Los visigodos pusieron su capital en Toulouse y siguieron prestando servicio a Roma durante un tiempo en varias ofensivas contra los otros pueblos germánicos de la Península. En ésta reinaba el mayor desorden, entre las ruinas del régimen romano, pues a la baraúnda de pueblos varios instalados en ella, se añadían extensas sublevaciones de campesinos hambrientos, coléricos y desbaratados.

Al morir Constando, Gala Placidia tuvo que huir de Rávena con su hijo, acosada por una amplia opinión que le reprochaba su "barbarofilia", además de quejarse de su arrogancia y de la corrupción despótica que había implantado.
La regente tuvo que refugiarse en Constantinopla. Falleció en 450 y está enterrada en el espléndido mausoleo de Rávena donde su sepulcro, rodeado de mosaicos excepcionales, es una de las joyas culminantes del arte bizantino.

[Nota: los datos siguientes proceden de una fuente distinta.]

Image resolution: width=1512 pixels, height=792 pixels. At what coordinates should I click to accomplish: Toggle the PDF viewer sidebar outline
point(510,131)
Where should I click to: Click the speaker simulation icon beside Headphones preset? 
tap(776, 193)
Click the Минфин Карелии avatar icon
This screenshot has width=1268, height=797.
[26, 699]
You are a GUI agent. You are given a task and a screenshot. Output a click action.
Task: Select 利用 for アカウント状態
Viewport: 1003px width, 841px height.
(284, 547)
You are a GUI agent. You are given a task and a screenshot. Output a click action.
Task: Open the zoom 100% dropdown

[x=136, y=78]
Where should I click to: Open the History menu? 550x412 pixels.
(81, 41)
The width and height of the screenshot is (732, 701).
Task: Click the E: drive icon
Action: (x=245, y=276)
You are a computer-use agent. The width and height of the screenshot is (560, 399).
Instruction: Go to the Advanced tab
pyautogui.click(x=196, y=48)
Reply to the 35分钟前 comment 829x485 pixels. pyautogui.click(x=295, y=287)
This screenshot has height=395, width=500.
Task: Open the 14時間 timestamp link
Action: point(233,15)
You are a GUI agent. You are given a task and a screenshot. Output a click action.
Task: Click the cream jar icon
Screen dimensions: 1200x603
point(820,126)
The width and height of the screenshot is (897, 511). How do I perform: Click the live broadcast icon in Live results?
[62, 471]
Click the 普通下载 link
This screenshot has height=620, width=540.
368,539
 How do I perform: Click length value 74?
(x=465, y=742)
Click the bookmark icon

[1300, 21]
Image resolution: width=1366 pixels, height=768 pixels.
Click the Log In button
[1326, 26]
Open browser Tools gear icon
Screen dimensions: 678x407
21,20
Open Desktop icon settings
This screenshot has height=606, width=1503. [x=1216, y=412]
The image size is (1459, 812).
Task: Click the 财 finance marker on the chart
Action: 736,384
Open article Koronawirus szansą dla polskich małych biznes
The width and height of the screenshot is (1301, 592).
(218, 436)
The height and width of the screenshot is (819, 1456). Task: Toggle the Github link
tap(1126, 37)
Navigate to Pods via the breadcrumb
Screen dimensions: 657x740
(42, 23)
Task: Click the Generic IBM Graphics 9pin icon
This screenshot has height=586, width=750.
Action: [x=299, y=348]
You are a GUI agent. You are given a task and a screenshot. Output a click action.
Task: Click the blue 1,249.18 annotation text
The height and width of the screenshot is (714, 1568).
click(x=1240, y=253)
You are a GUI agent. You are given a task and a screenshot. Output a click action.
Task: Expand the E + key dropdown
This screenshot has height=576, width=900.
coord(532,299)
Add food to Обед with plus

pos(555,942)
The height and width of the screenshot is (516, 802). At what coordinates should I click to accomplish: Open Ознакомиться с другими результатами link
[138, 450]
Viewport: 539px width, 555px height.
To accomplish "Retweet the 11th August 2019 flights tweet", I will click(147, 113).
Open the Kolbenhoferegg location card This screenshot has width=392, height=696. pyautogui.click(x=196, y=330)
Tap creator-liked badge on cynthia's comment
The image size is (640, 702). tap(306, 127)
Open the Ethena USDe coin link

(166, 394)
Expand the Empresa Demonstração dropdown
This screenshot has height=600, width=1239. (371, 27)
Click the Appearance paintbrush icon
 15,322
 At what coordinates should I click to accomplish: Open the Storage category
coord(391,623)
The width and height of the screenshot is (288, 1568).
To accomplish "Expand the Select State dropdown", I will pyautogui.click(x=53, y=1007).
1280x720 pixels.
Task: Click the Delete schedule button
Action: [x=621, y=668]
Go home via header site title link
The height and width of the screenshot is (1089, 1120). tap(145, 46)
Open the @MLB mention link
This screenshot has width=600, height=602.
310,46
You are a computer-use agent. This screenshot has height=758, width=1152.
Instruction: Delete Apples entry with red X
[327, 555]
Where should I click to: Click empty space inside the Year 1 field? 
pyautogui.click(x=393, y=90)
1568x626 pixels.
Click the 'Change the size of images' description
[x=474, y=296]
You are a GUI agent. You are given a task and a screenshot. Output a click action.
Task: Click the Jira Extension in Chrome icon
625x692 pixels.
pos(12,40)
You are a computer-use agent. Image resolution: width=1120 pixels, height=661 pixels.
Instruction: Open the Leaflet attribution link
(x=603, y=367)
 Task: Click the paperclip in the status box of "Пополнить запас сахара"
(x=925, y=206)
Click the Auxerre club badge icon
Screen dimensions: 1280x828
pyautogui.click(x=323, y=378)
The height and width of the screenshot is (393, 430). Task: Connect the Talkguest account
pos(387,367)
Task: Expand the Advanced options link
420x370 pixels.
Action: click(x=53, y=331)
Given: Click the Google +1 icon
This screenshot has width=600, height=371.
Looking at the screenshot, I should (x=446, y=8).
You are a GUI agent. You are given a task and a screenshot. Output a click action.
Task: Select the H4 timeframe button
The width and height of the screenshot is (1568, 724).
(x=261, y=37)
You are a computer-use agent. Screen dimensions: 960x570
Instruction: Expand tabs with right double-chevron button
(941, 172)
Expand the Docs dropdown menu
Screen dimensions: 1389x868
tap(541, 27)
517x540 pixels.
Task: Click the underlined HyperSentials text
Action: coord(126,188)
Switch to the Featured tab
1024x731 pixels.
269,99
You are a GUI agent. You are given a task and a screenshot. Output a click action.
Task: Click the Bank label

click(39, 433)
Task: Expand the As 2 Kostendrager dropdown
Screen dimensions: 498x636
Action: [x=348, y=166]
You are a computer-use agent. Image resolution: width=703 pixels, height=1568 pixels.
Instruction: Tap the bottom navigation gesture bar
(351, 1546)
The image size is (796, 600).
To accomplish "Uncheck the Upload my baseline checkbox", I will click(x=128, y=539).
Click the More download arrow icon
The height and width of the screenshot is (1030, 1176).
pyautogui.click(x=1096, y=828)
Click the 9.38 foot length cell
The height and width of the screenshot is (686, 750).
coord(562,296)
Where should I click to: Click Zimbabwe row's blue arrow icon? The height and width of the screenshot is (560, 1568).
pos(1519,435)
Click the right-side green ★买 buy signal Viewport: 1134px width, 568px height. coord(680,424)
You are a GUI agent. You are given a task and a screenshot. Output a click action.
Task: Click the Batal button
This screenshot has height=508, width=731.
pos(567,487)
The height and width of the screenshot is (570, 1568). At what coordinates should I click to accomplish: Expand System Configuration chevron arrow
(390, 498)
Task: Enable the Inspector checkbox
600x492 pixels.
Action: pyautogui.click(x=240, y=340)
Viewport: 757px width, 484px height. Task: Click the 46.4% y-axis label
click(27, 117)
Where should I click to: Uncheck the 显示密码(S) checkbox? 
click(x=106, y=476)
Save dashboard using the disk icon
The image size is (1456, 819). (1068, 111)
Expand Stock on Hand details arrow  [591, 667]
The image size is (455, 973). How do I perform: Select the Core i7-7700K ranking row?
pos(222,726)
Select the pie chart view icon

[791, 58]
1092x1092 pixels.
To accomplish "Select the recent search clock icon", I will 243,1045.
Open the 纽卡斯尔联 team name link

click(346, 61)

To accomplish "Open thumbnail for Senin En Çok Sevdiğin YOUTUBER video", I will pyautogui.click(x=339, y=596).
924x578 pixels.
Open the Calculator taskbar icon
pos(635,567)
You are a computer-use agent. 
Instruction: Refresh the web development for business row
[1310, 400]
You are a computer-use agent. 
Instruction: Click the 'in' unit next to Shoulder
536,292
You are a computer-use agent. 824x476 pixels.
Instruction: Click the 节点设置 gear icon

El reino visigodo de la Tolosa francesa duró noventa años y luego se convirtió en la monarquía visigoda de Toledo. En la enseñanza de nuestra Historia no se dispensa a esta época la atención que merece, aunque sólo sea por haber sido el único periodo de la Historia en que ha imperado en toda la Península un solo estado compacto e indiviso.